The DOJ Shouldn’t Reignite the Fight Against Intrastate Gambling
The government has been shut down for over two weeks and is on track to become the longest shutdown in U.S. history.
The government has been shut down for over two weeks and is on track to become the longest shutdown in U.S. history. As for how long the current standoff between the Trump administration and the Democratic congress is going to last, your guess is as good as mine. It’s a gamble for both sides. That makes it the perfect time to write a column about gambling.
As I have mentioned in previous columns, it’s been reported that the Department of Justice is drafting an opinion to reverse a 2011 finding from the Office of Legal Counsel that paved the way for states to regulate online gambling as they see fit. Such a move would not just be a blow to states like Nevada, New Jersey, Delaware and Pennsylvania that have already legalized online gambling, as well as the many others considering such action; it would also go against basic federalist principles.
To briefly provide some background, in 2011 the DOJ responded to inquiries from states with an opinion that finally acknowledged that the Wire Act, which targets “bets or wagers on any sporting event or contest” through “transmission in interstate or foreign commerce,” does not prohibit strictly in-state, non-sports-related gambling like online poker.

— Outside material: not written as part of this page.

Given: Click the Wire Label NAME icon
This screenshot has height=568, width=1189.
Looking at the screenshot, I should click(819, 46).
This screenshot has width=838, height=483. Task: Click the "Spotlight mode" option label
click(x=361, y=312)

The only reason this is at all controversial is because the DOJ previously pretended the Wire Act says something it doesn’t. For 50 years, the 1961 federal Wire Act was interpreted to mean prohibiting all forms of interstate gambling. This never made much sense since the statute expressly addresses “bets or wagers on any sporting event or contest.” So in 2011, the DOJ looked into the question again and concluded that the act is, in fact, “limited only to sports betting,” which logically excludes lotteries and card games.

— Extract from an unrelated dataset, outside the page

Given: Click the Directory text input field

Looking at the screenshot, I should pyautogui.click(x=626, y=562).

There are a lot of bad arguments used to prevent the spread of legal online gambling, which mostly consists of poker. The biggest of these is the moral argument, which is basically that gambling is bad and, therefore, nobody should be allowed to do it. But in a free society, the real moral outrage is those who would prevent individuals from freely engaging in activity that does not violate the rights of anyone else.
Opponents of online gambling, like those heavily funded by brick-and-mortar casino owner Sheldon Adelson, have also sought to portray the 2011 ruling as a kind of executive overreach. But not only are they wrong as a matter of policy — our system is designed to allow states to decide such questions for themselves — but the facts are also simply not on their side.
Research into a history of the Wire Act by Michelle Minton, a senior fellow at the Competitive Enterprise Institute, conclusively shows that the act was never intended to limit states from regulating gaming that occurs entirely within their borders. Nor would doing so be consistent with the principles of federalism and dual sovereignty between states and the federal government.
Some Republicans, eager to strike a blow to the competitors of a billionaire donor, have pushed legislation to do what the original Wire Act did not do — prohibit states from regulating online gambling among their citizens as they see fit. Thankfully, their attempts at cronyism have thus far failed. They have now put their hope in the Trump administration to rewrite the rules on its own and undertake exactly the sort of executive power grab that they falsely claim happened in 2011.
What they should not be allowed to do is try to dictate the behavior of everyone else or abuse the federal government to overrule the democratic will of the people in states that have put legal systems in place. And politicians who ought to know better shouldn’t make common cause with moralists just because a casino owner offered up some campaign cash.